#### TASK OBJECTIVE:
All lines from the one containing "Collapse the Switches category" down to the one containing "is (2048, 1152).", both ends included, are to be given again exactly; omit the rest of the listing below.

#### DATASET ENTRIES:
=== Begin Enclosure ===

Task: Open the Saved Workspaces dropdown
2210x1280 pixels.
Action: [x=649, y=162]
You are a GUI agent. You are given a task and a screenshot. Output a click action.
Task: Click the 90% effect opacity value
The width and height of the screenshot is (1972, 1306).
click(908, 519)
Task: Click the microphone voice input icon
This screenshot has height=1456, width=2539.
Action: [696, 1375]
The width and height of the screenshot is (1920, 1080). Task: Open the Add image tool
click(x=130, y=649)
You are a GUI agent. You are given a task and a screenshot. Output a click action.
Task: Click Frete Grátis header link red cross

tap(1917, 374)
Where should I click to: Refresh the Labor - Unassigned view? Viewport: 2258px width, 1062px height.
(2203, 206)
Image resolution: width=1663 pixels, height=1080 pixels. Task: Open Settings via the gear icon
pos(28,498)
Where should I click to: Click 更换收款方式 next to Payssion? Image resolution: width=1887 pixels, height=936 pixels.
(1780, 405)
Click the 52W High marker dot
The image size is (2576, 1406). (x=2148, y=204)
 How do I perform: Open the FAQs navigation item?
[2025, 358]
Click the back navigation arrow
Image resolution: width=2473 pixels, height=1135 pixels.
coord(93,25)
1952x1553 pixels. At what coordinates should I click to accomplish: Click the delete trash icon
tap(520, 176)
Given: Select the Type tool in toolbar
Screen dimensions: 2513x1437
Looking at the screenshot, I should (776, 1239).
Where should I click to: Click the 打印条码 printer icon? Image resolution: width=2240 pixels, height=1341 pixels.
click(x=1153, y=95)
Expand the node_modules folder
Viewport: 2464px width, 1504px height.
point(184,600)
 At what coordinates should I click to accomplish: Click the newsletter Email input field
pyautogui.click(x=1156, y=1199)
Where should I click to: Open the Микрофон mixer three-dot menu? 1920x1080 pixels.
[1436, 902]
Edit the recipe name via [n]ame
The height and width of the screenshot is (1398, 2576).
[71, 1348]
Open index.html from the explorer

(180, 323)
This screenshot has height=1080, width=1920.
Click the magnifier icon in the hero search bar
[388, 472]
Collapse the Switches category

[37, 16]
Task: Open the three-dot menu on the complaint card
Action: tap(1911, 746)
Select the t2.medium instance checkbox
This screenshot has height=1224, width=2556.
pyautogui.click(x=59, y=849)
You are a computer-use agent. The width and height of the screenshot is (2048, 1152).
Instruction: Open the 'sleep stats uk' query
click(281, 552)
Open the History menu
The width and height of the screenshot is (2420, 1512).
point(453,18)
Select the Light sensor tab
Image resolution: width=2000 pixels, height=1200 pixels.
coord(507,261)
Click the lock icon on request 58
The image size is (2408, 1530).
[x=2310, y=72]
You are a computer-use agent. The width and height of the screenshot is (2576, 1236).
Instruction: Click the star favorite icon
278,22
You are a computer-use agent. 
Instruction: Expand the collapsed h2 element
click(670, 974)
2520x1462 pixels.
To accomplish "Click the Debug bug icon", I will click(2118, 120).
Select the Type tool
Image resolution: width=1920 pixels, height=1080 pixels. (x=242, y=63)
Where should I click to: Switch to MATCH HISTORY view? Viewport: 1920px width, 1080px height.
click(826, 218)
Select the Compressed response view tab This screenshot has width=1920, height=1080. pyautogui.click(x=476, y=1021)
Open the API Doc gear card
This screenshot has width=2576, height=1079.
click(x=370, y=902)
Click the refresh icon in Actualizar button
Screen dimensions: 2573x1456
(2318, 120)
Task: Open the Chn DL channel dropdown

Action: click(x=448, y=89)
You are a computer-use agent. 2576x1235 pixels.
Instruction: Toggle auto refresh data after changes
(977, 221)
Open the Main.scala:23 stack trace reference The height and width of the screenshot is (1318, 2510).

=== End Enclosure ===

#### SOLUTION FOR THIS PROBLEM:
Collapse the Switches category

[37, 16]
Task: Open the three-dot menu on the complaint card
Action: tap(1911, 746)
Select the t2.medium instance checkbox
This screenshot has height=1224, width=2556.
pyautogui.click(x=59, y=849)
You are a computer-use agent. The width and height of the screenshot is (2048, 1152).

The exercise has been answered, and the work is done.